OD interventions are not Garden Forks

It is really exciting to get a call to meet with a client. The chance to start a new relationship or rekindle an old one is awesome. Of course, the first meeting is often a clumsy one – there is so much ground to cover that its easy to be superficial about the things that matter. In a recent debrief with a colleague we talked about the different ways to show up at these meetings.

Sometimes we enter a transactional relationship. That usually sounds like “I need a program to improve team dynamics” or “what have you got that improves business partnering for our support functions?” It is the equivalent of walking into a gardening shop and asking for a small gardening fork. I suppose that there is nothing wrong with that when it comes to gardening equipment– especially for the gardener who knows her garden and knows her tools.

Levels of relationships

Imagine the relationship on a spectrum:

When it comes to organisation development interventions or programs the way you use the tool is influenced by the way you select the tool. 

Think about:
Tool RFI (request for Information): “tell me about your Business Partnering Program.”Sharing Task: We want to Improve Customer Perception of Value from Service Function (say: Sales or HR).Sharing Mission: We want to transform function from transactional to strategic support for customer.Sharing Purpose: We need to enhance our customer’s success.

Why level up?

When a client asks us about the tool, we want to know about the Purpose, Mission, and Task as well. When a client invites us to that conversation, we can share so many more possibilities to improve our customers choice. We also get an opportunity to deepen our mastery of the kinds of issues that clients are facing, and we have an opportunity to reflect on and develop more powerful tools.

This is true of all business relationships – whether its working with a subordinate, a colleague, a supplier, or a customer. When we open our purpose, mission, and task we invite a more meaningful relationship.

The invitation is not always answered, and it does come with risks and costs. Risks such as the concern that you unveil your strategy, and others might copy you. Or costs such as the extra time that it takes to share more, more deeply.
You can mitigate those risks and costs by choosing who you speak to – speak only to those who you believe it is worth having a relationship with and find your way into a trustful and respectful place. A shovel is a spade and is good for gardening. An OD intervention is not a shovel. 

How to level up?

Vulnerability and honesty are central to a partnership conversation. Always frame the conversation with your purpose, mission, what you have tried before. 

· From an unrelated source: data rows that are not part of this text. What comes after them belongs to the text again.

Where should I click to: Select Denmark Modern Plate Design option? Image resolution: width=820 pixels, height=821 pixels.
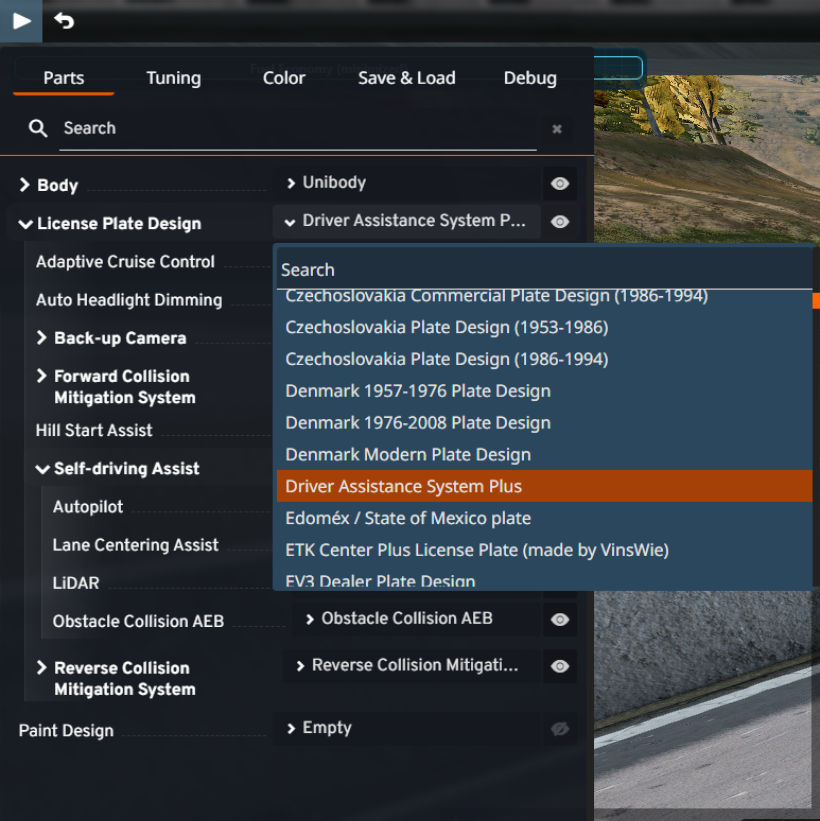point(408,454)
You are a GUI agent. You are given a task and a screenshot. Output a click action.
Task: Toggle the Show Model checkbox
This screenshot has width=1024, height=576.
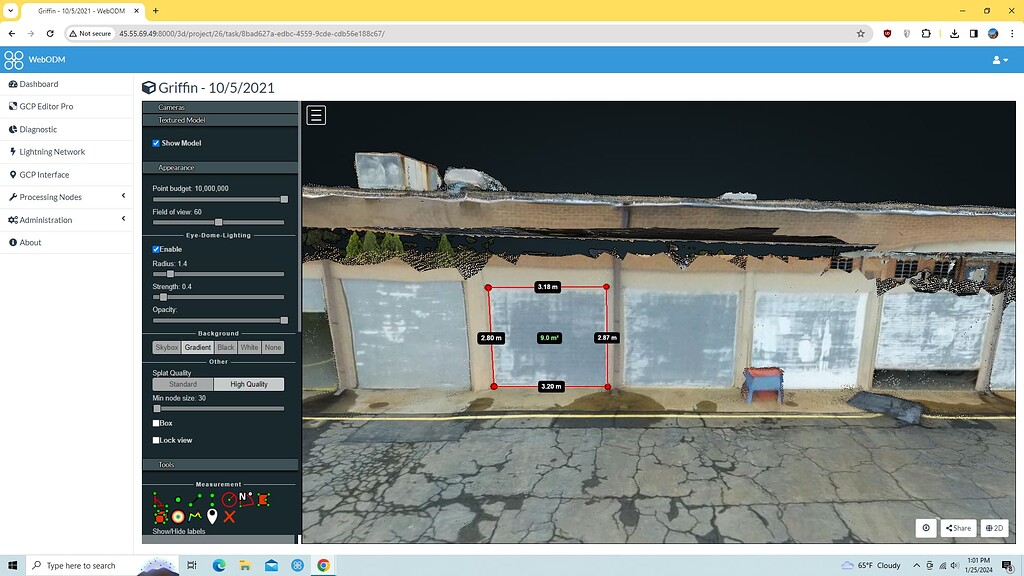[x=155, y=142]
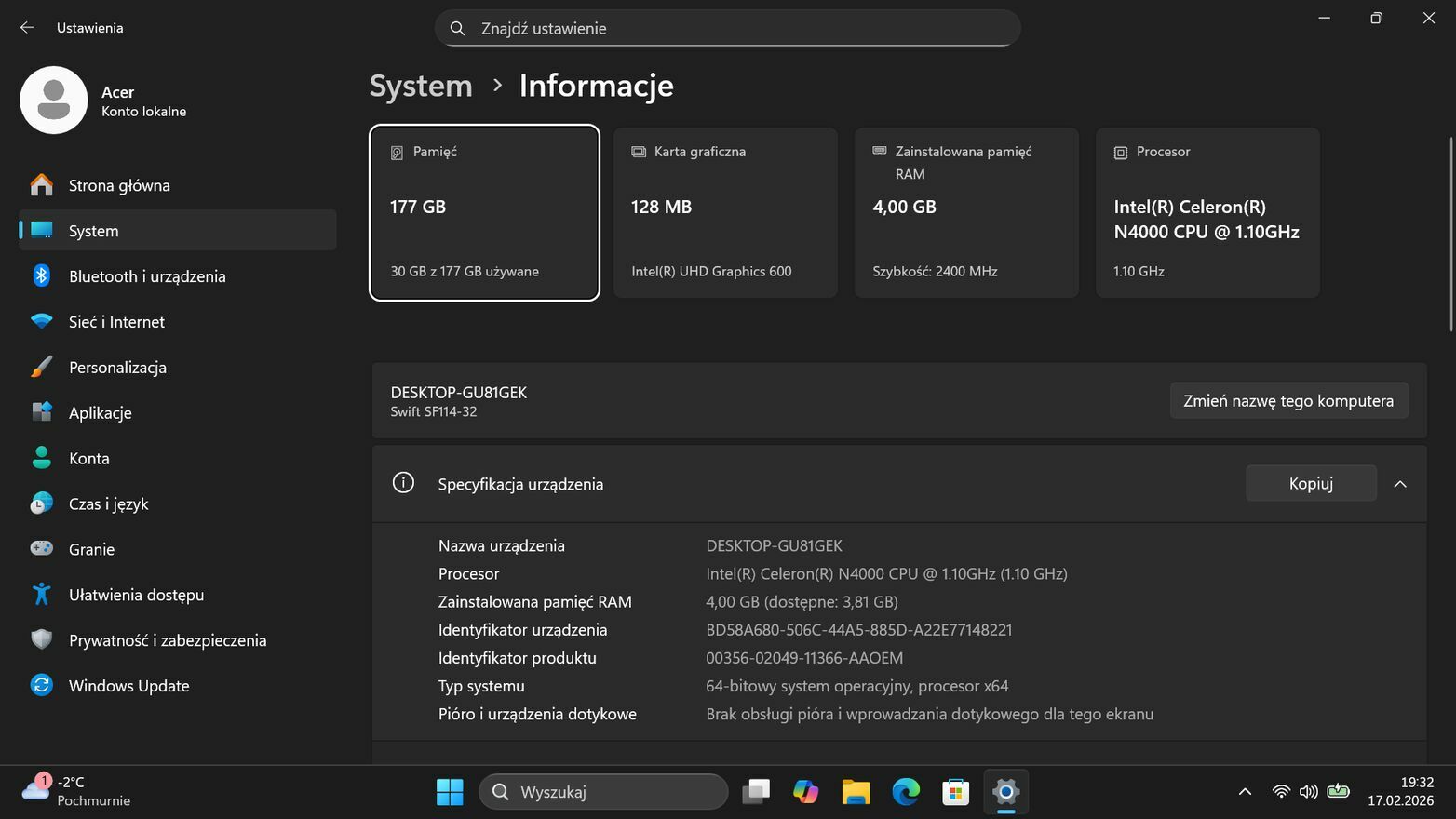
Task: Click the back arrow in Settings header
Action: coord(27,28)
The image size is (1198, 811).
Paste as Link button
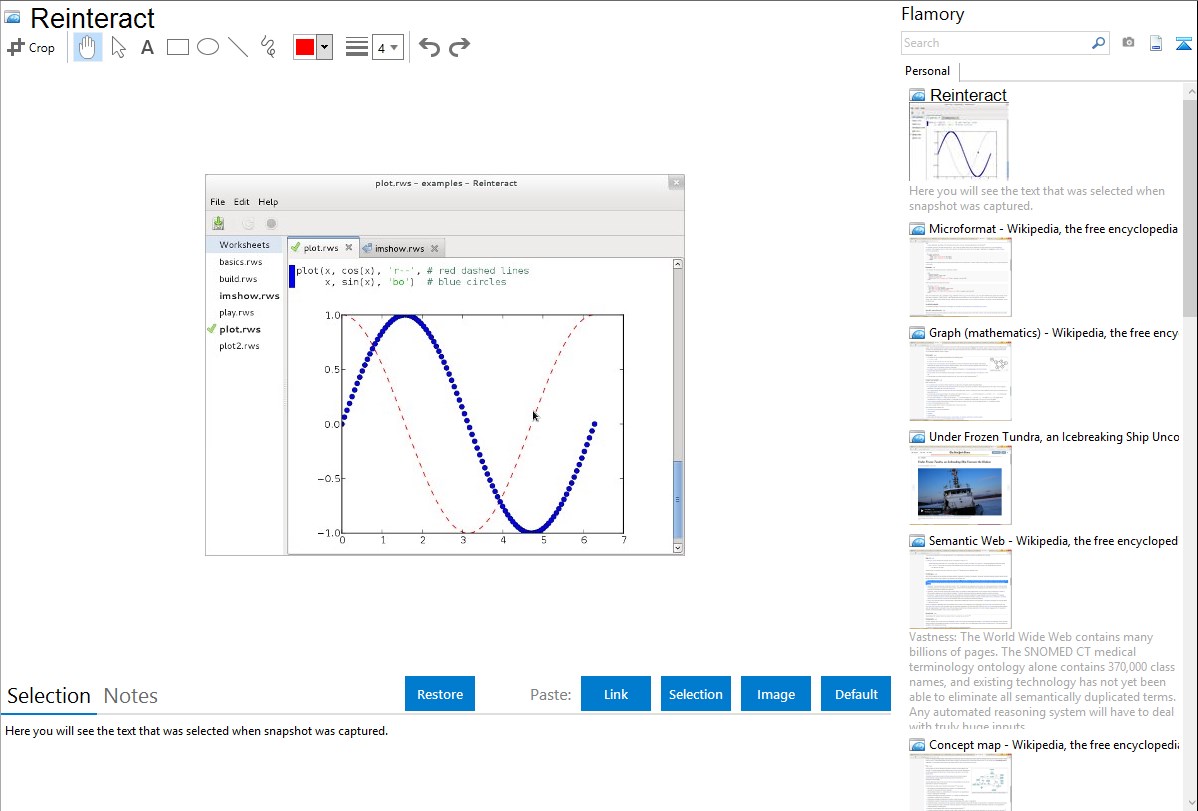pyautogui.click(x=616, y=694)
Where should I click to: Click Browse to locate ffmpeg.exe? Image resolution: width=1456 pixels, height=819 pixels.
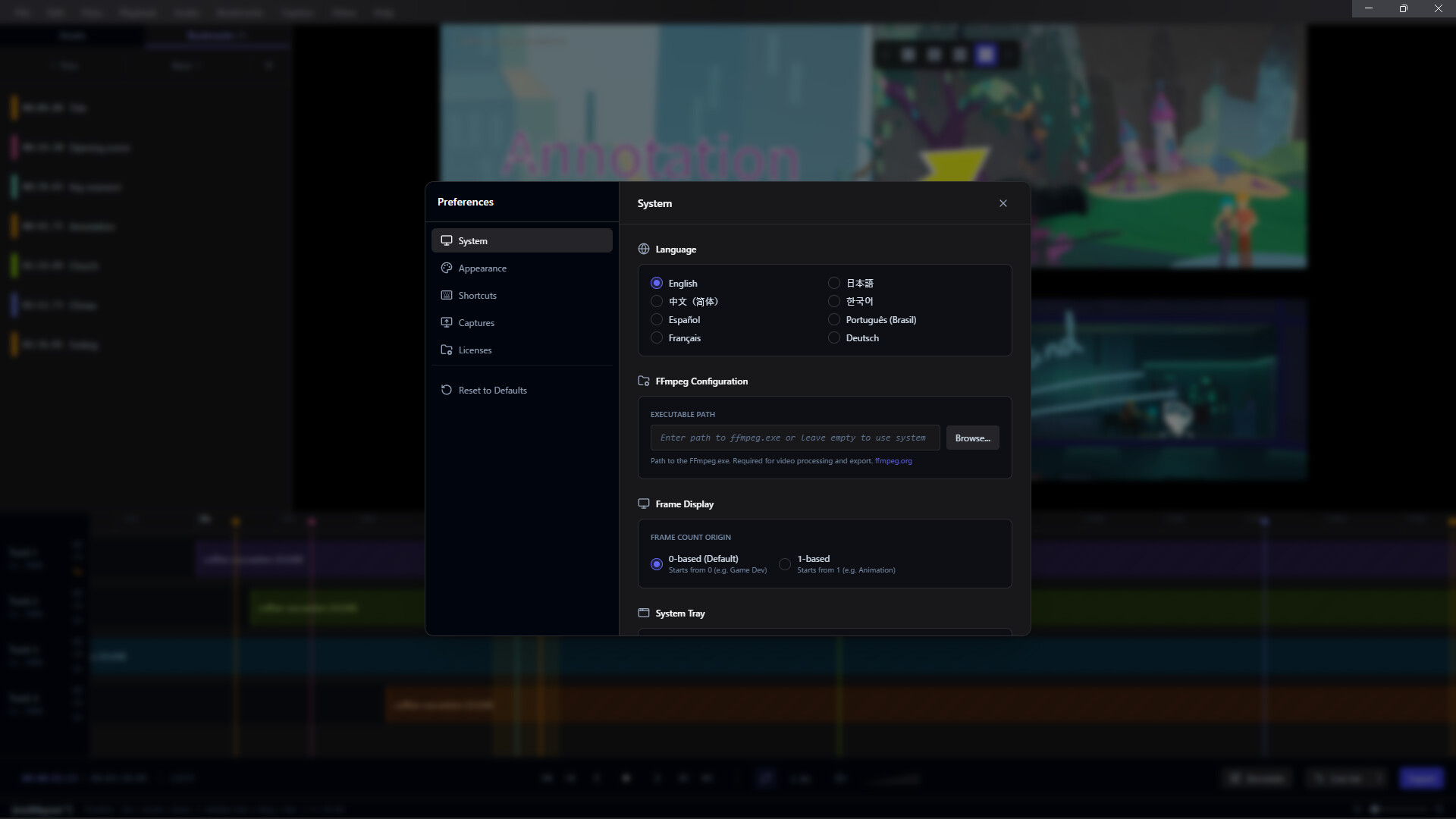[x=972, y=438]
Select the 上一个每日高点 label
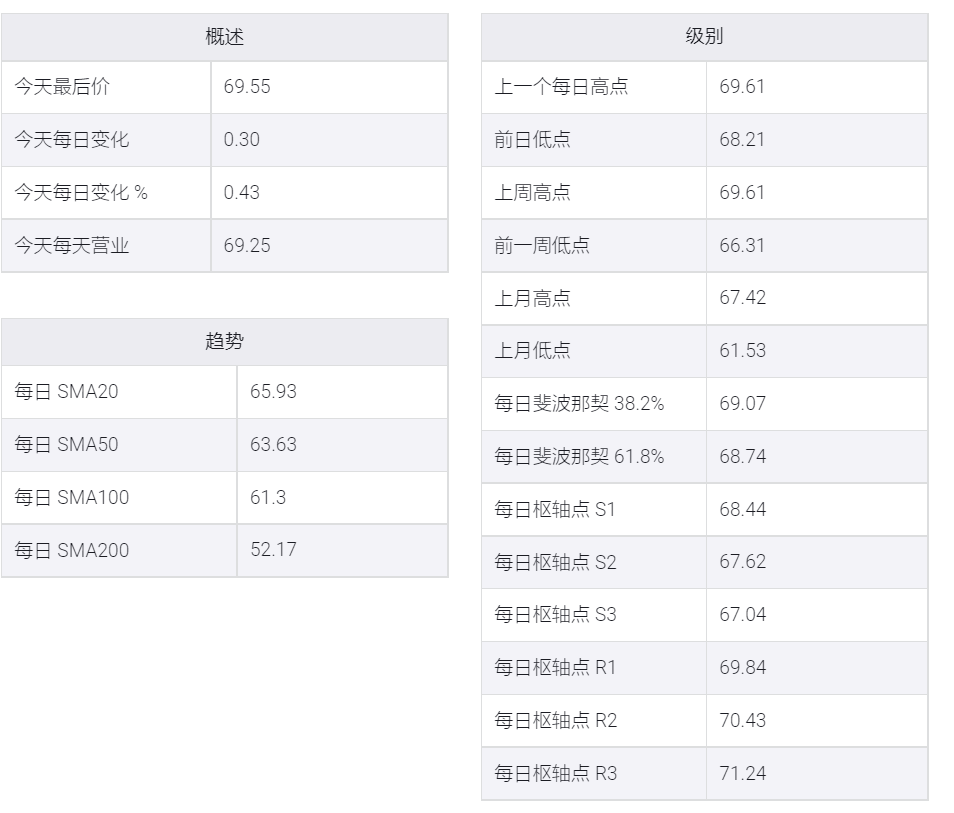This screenshot has height=813, width=954. pos(561,86)
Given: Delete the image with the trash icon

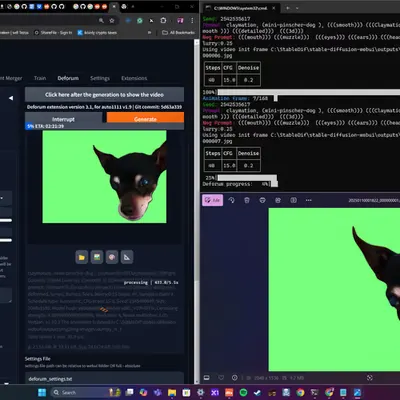Looking at the screenshot, I should pyautogui.click(x=247, y=200).
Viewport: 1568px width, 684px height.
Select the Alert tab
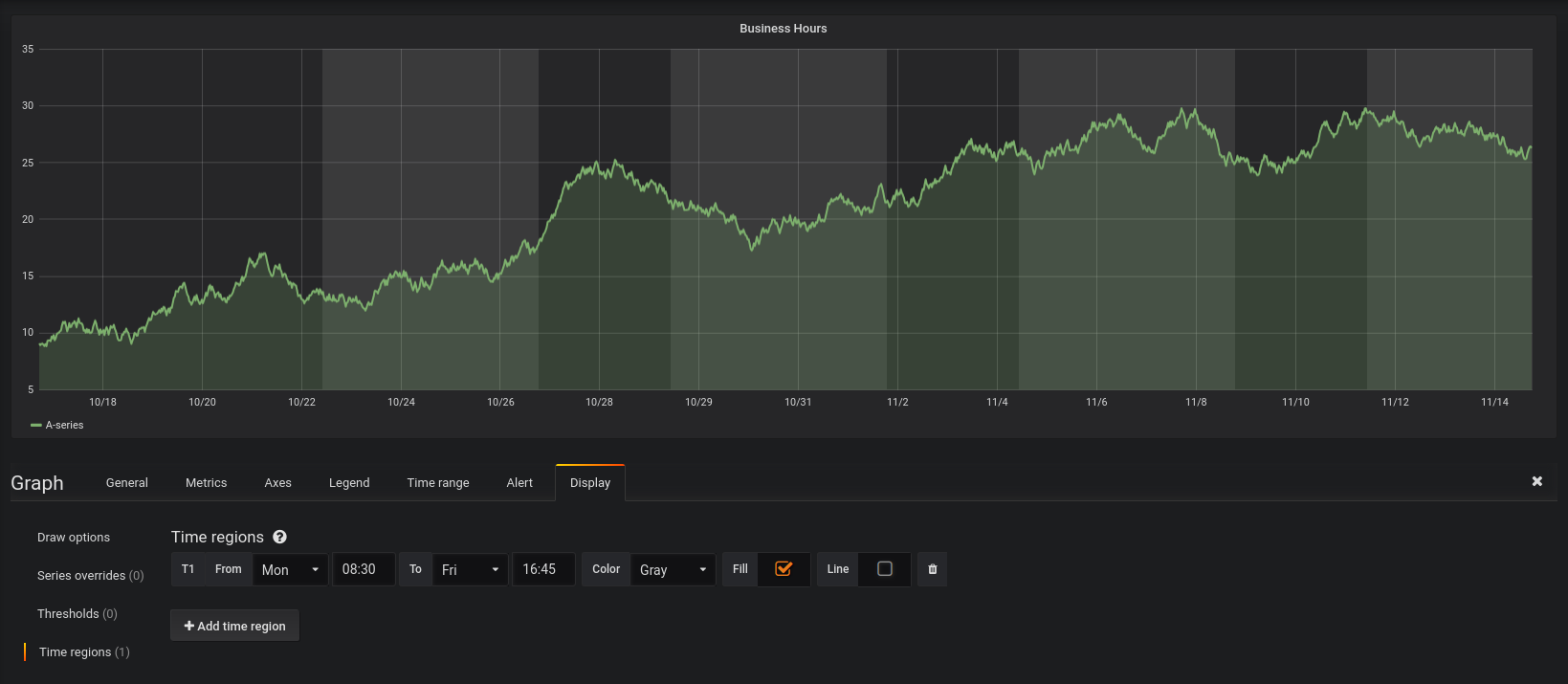[x=519, y=483]
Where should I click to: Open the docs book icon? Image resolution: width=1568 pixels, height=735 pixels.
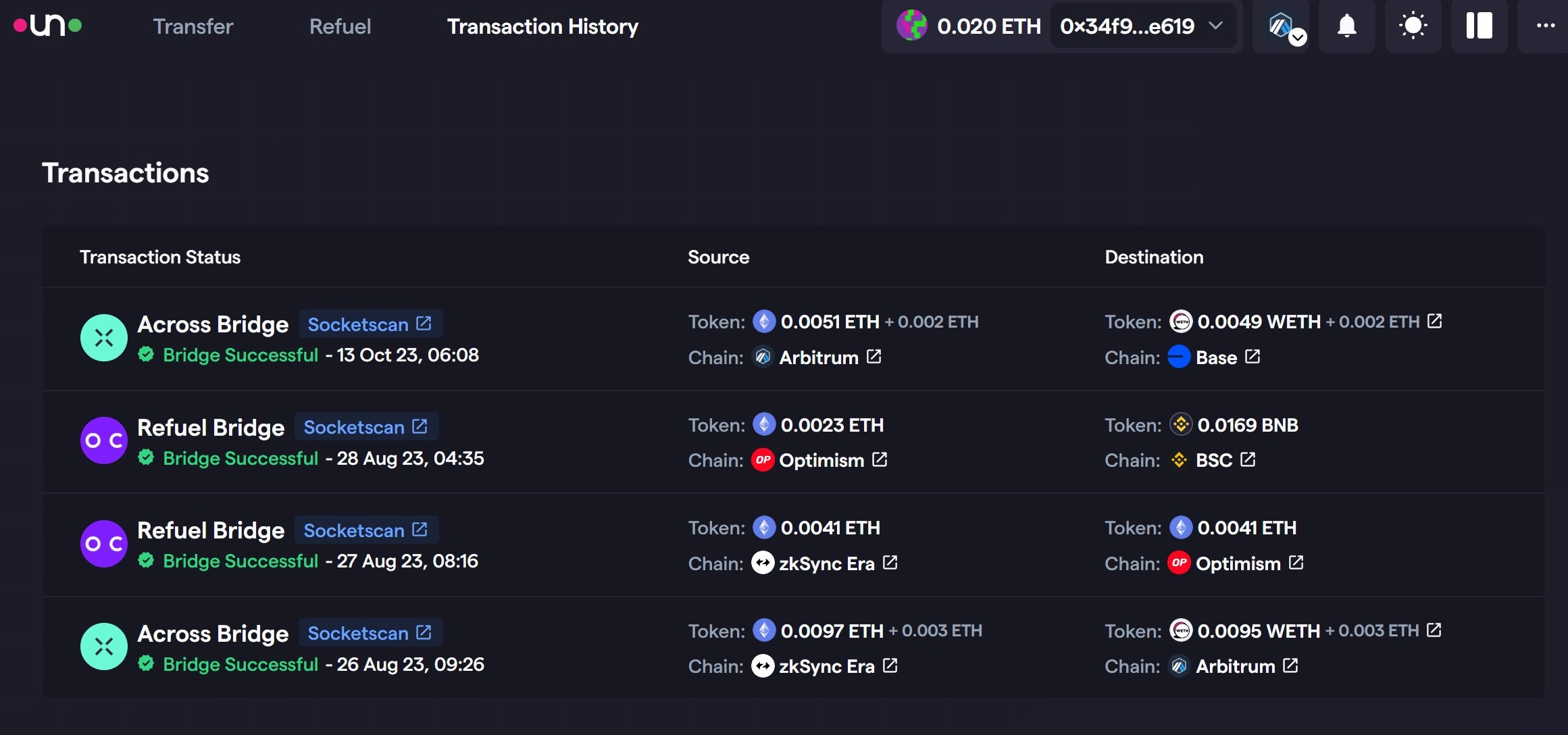pos(1479,26)
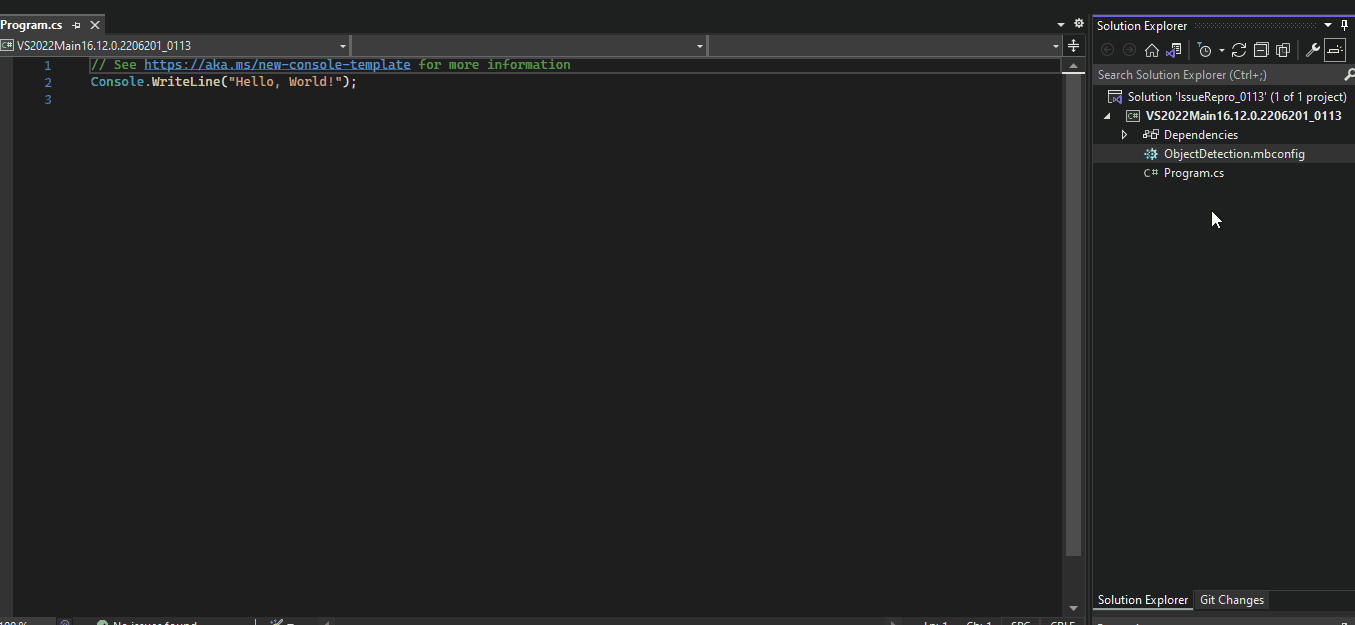
Task: Click the Pending Changes Filter clock icon
Action: tap(1206, 50)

Explain what you hope for this time, and what has failed. Share your fears, doubts, and pressures. Peter Block captured this process in the contracting conversation of Flawless Consulting, which our friends at Symphonia Leadership Development share so well.

Try it out: When we are allowed to see the bigger picture with all its hopes and all its messiness, we become a partner on a journey rather than a provider of tools that will be carried out of the store. That is a good space for us, and for people in general.

The last time I went to the gardening store, I chatted to the assistant about the plan for the garden, and why I wanted the little hand fork. I left with a standing lawn aerator. It did a better job than the little hand fork would have.